_What needs to be done_. Recast every line of the listing below as a Markdown table with the columns Row and Line, numbering the lines in order and leaving out blank ones.

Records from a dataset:
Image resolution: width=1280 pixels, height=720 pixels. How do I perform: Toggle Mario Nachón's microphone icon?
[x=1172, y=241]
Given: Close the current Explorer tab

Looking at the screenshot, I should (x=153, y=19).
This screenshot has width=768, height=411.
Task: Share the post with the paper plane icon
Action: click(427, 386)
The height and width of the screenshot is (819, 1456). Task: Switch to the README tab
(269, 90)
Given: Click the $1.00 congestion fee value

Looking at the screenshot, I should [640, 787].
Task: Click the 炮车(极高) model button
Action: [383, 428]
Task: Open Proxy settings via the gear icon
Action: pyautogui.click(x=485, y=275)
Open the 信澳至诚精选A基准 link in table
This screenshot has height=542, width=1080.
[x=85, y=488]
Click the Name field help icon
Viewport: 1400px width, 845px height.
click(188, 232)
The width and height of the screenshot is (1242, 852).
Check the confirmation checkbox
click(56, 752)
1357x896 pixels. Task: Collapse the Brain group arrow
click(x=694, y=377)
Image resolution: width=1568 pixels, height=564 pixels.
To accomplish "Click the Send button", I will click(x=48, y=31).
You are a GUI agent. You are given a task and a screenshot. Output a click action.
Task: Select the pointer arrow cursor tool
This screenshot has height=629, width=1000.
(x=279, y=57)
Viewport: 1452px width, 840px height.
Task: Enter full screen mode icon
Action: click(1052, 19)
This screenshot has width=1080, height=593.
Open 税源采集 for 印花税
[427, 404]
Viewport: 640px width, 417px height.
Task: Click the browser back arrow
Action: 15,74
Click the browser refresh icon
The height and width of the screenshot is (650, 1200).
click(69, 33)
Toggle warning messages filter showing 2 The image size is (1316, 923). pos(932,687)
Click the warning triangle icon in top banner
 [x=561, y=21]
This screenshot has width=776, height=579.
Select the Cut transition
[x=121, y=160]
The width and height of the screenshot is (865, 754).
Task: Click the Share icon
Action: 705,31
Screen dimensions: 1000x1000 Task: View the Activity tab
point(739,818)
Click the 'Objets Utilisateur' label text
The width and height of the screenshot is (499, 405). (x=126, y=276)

_Answer_.
| Row | Line |
|---|---|
| 1 | Image resolution: width=1280 pixels, height=720 pixels. How do I perform: Toggle Mario Nachón's microphone icon? |
| 2 | [x=1172, y=241] |
| 3 | Given: Close the current Explorer tab |
| 4 | Looking at the screenshot, I should (x=153, y=19). |
| 5 | This screenshot has width=768, height=411. |
| 6 | Task: Share the post with the paper plane icon |
| 7 | Action: click(427, 386) |
| 8 | The height and width of the screenshot is (819, 1456). Task: Switch to the README tab |
| 9 | (269, 90) |
| 10 | Given: Click the $1.00 congestion fee value |
| 11 | Looking at the screenshot, I should [640, 787]. |
| 12 | Task: Click the 炮车(极高) model button |
| 13 | Action: [383, 428] |
| 14 | Task: Open Proxy settings via the gear icon |
| 15 | Action: pyautogui.click(x=485, y=275) |
| 16 | Open the 信澳至诚精选A基准 link in table |
| 17 | This screenshot has height=542, width=1080. |
| 18 | [x=85, y=488] |
| 19 | Click the Name field help icon |
| 20 | Viewport: 1400px width, 845px height. |
| 21 | click(188, 232) |
| 22 | The width and height of the screenshot is (1242, 852). |
| 23 | Check the confirmation checkbox |
| 24 | click(56, 752) |
| 25 | 1357x896 pixels. Task: Collapse the Brain group arrow |
| 26 | click(x=694, y=377) |
| 27 | Image resolution: width=1568 pixels, height=564 pixels. |
| 28 | To accomplish "Click the Send button", I will click(x=48, y=31). |
| 29 | You are a GUI agent. You are given a task and a screenshot. Output a click action. |
| 30 | Task: Select the pointer arrow cursor tool |
| 31 | This screenshot has height=629, width=1000. |
| 32 | (x=279, y=57) |
| 33 | Viewport: 1452px width, 840px height. |
| 34 | Task: Enter full screen mode icon |
| 35 | Action: click(1052, 19) |
| 36 | This screenshot has width=1080, height=593. |
| 37 | Open 税源采集 for 印花税 |
| 38 | [427, 404] |
| 39 | Viewport: 640px width, 417px height. |
| 40 | Task: Click the browser back arrow |
| 41 | Action: 15,74 |
| 42 | Click the browser refresh icon |
| 43 | The height and width of the screenshot is (650, 1200). |
| 44 | click(69, 33) |
| 45 | Toggle warning messages filter showing 2 The image size is (1316, 923). pos(932,687) |
| 46 | Click the warning triangle icon in top banner |
| 47 |  [x=561, y=21] |
| 48 | This screenshot has width=776, height=579. |
| 49 | Select the Cut transition |
| 50 | [x=121, y=160] |
| 51 | The width and height of the screenshot is (865, 754). |
| 52 | Task: Click the Share icon |
| 53 | Action: 705,31 |
| 54 | Screen dimensions: 1000x1000 Task: View the Activity tab |
| 55 | point(739,818) |
| 56 | Click the 'Objets Utilisateur' label text |
| 57 | The width and height of the screenshot is (499, 405). (x=126, y=276) |